Closed dherder closed 1 day ago
the unlock PIN is only available via API and UI when the device actually checks in and receives the lock device command (moved from Pending to Locked)
Hey @dherder I think one can get the unlock PIN right after they issue the lock command using the Unlock host API endpoint here.
My understanding is that endpoint returns the PIN for macOS hosts even before the host receives the lock command.
@rachaelshaw let me know if I'm wrong about the above.
@noahtalerman the PIN exists as soon as the lock command is sent, but the API may still throw an error. Looks like we didn't specify whether the error message applies to all platforms: https://www.figma.com/design/FCmmIh1y1DTzlRF5JsH3wh/%239949-%26-%239951-Remote-lock-and-remote-wipe-for-macOS%2C-Windows%2C-and-Linux?node-id=471-5125&t=lPOsipN6ncTb4gqu-1
@noahtalerman when I run a query to the unlock
endpoint with a host that has a pending lock, I get an empty response, not an error. If this is the case, based on what you've noted above, this appears to be a bug. Can you confirm please?

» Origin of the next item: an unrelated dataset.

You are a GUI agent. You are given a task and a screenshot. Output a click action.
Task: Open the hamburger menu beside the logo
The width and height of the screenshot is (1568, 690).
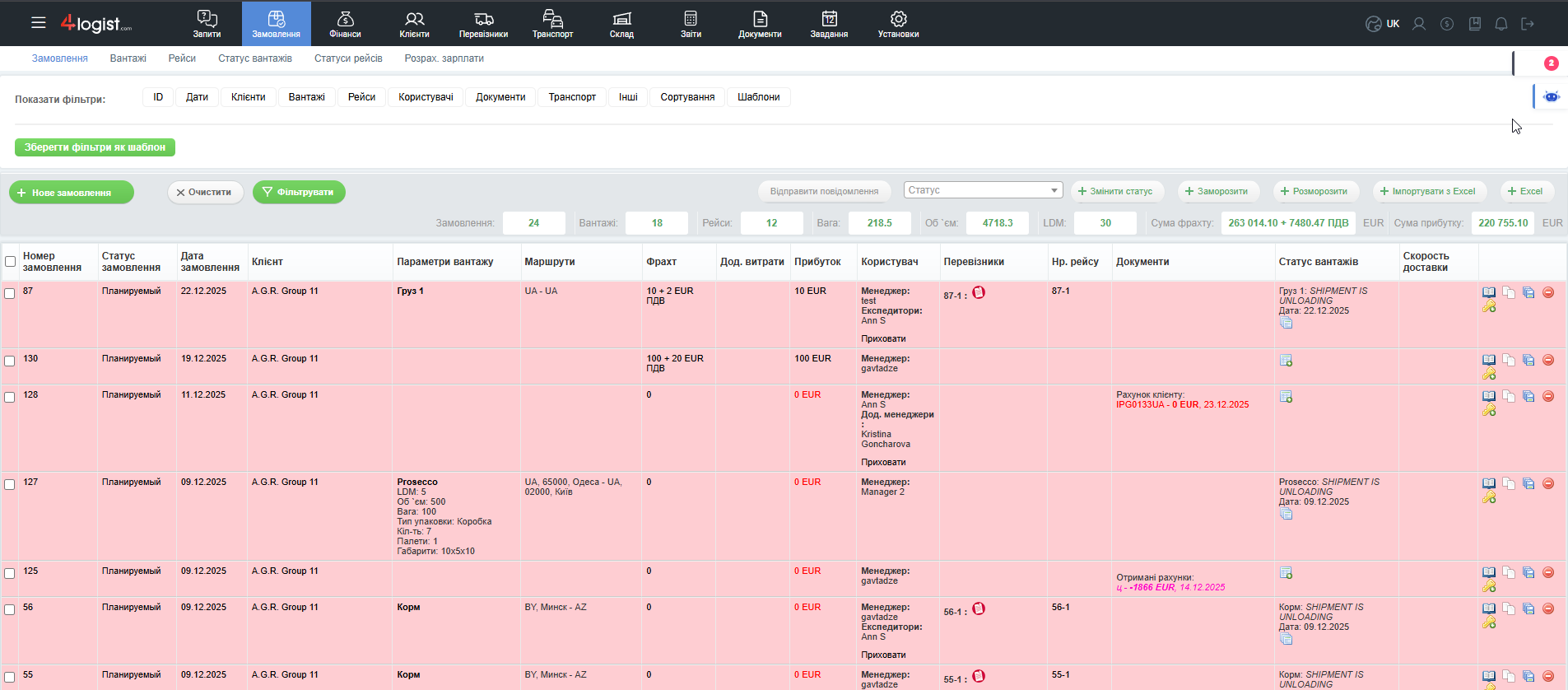pyautogui.click(x=39, y=23)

Hey @dherder can you please file a bug for it but add it to the drafting board (:product
) instead of the release board?
I think we want to bring this to design review to dig into the expected behavior.
cc @rachaelshaw
@noahtalerman I updated the title and added steps to repro. Are the labels correct?

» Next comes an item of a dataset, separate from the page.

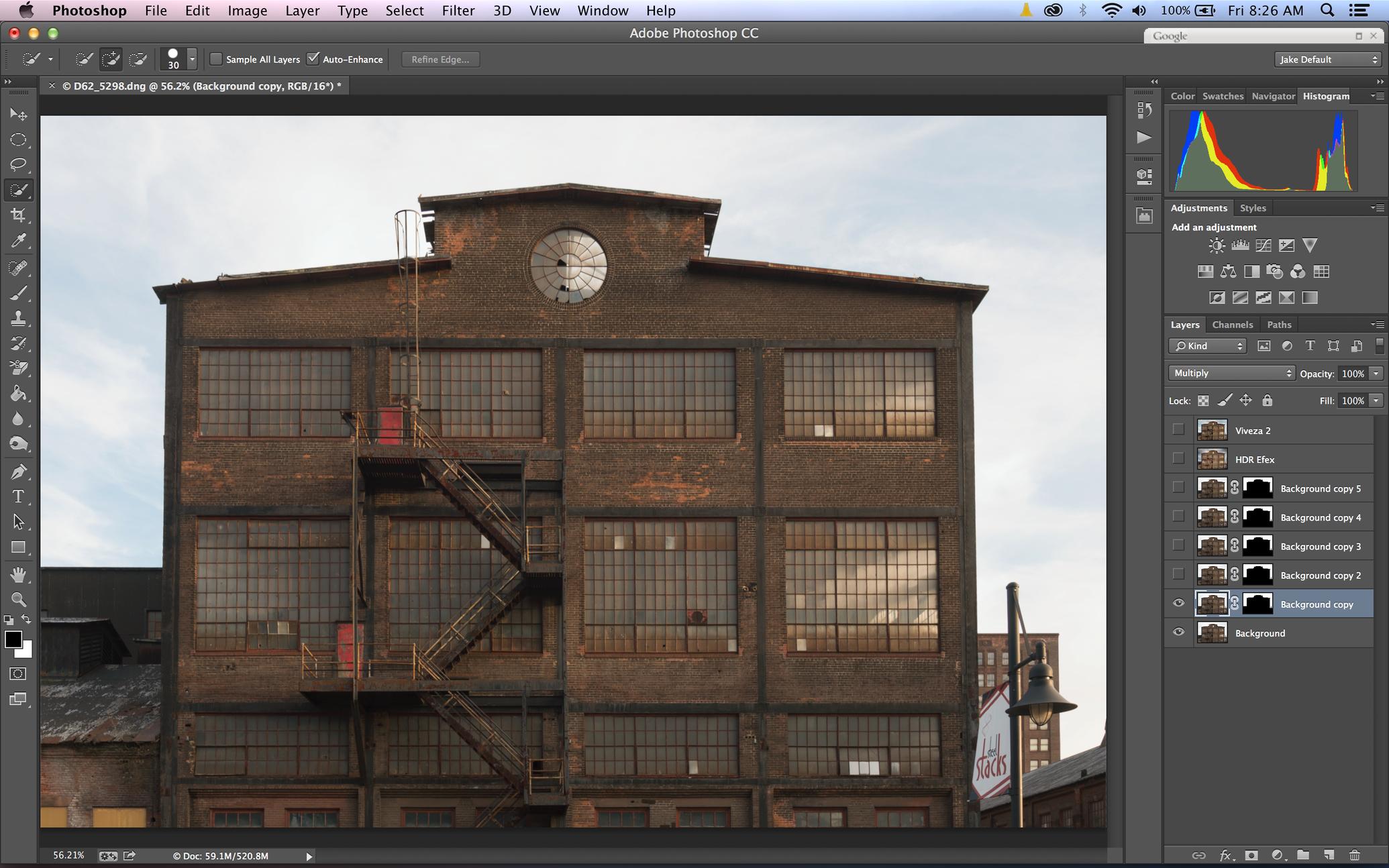Select the Lasso tool
The image size is (1389, 868).
[x=18, y=164]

@dherder looks good! Thanks.
@rachaelshaw passed this one to you. I think let's discuss during our next design review.
hey @noahtalerman is there any feedback on this yet?
it seems that the unlock PIN is only available via API and UI when the device actually checks in and receives the lock device command
Hey @zayhanlon it looks like we designed it to work this way but we got it wrong!

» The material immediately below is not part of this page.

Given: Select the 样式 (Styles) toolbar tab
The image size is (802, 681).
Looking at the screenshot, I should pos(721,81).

Because the feature was built as intended, I removed the bug
label and added story
. I pulled this story into the current design sprint which means we're targeting shipping the improvement in the next engineering sprint (target date 2024-07-15)
We can accelerate this as-needed if the target ship date will slow down the customer's migration. Let me know.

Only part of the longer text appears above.